When the Browns gave a five-year, $230 million, fully-guaranteed contract to quarterback Deshaun Watson, they surely didn’t intend to throw a wrench in the relationship between the Ravens and quarterback Lamar Jackson.
But they did. (Browns fans regard that as a collateral benefit.)
In hindsight, why wouldn’t Watson’s deal create an issue between the Ravens and Jackson? He’s a former MVP who has accomplished far more than Watson ever has. And Jackson hasn’t been sued once for alleged sexual misconduct during massage-therapy sessions. Watson was sued more than 20 times — and most of those cases were pending when the Browns paid and traded for him.
Along the way, Watson made $10 million to not play in 2021. Then, after missing a full season, Watson got $46 million per year on a five-year deal with every dollar guaranteed at signing.
Jackson has every right to look at Watson’s contract and say, “If that’s what he’s worth, I’m worth at least that much if not more.”
Adding to the argument is the fact that the Browns also gave up three first-round picks and more in order to secure the ability to pay Jackson. The Ravens can make the financial commitment without squandering so many key draft picks. Basically, the total investment made by the Browns far exceeds the $230 million in full guarantees at signing.
Still, despite the obvious apples-to-apples comparisons between Jackson and Watson, key differences exist. Watson, after the 2020 season, made it clear that he was done with the Texans. The Texans agreed to trade him; they could have refused. Then, once the potential for a criminal prosecution went away, the Texans and Watson’s agents set up a four-team scramble (Browns, Panthers, Falcons, Saints) for Deshaun.

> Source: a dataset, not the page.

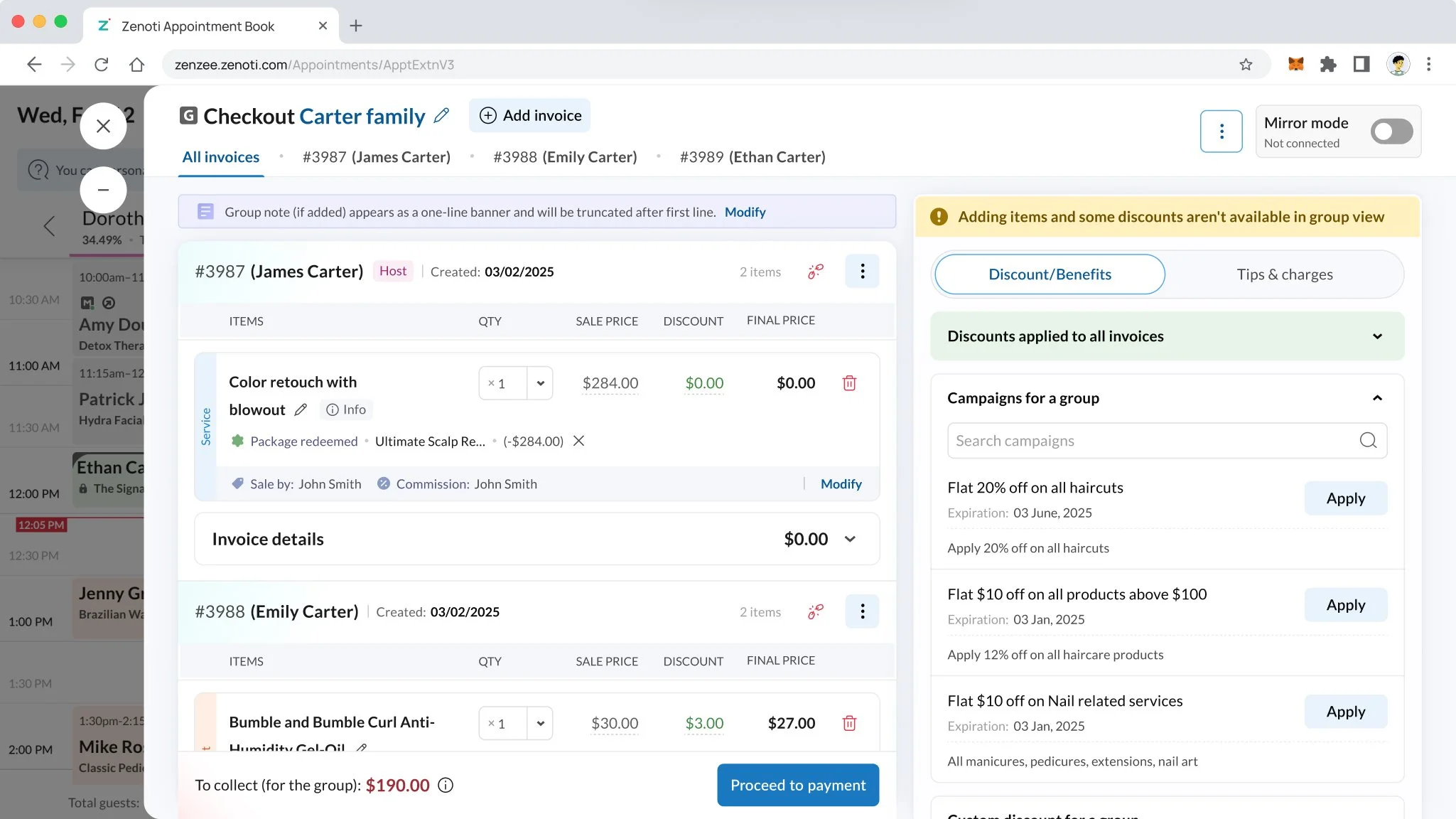Click the pencil icon next to Carter family
The image size is (1456, 819).
tap(441, 116)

Whether intended or not, Watson’s agents worked the situation to perfection, eliminating the Browns after they had alienated Baker Mayfield and forcing them to do something desperate and impulsive. Watson, put simply, was in the best possible place at the best possible time.
It could have been Lamar, frankly. After a year of failed negotiations with the Ravens, he could have said, “I want out.” If the Ravens (like the Texans) had relented and made him available, the Browns or the Falcons or the Panthers or the Falcons (or maybe even the Dolphins, who wanted Tom Brady last year) would have been all over Lamar.
Whether before Watson received good news from a grand jury or right after he was traded, the time for Jackson to ask for a trade was a year ago, not now.
It all comes back to Lamar not having someone who is skilled not just at securing a contract but also at coming up with an effective strategy and implementing it. Lamar’s camp has been unable to develop a strategy. It has been unable to negotiate a deal. It has been unable to close a deal that was on the table and, in hindsight, he perhaps should have been taken.
On one hand, it’s unfortunate for Lamar. Millions of dollars he could have earned over the last two seasons are gone, and they are never coming back. On the other hand, we all have an inalienable right to screw up our own business interests. Whether he meant to or not, that’s exactly what Lamar and those advising him have done.
The sooner he understands the differences between Deshaun’s situation and his, the sooner Lamar will turn things around and get what he deserves, even if a big part of what he deserves is gone for good.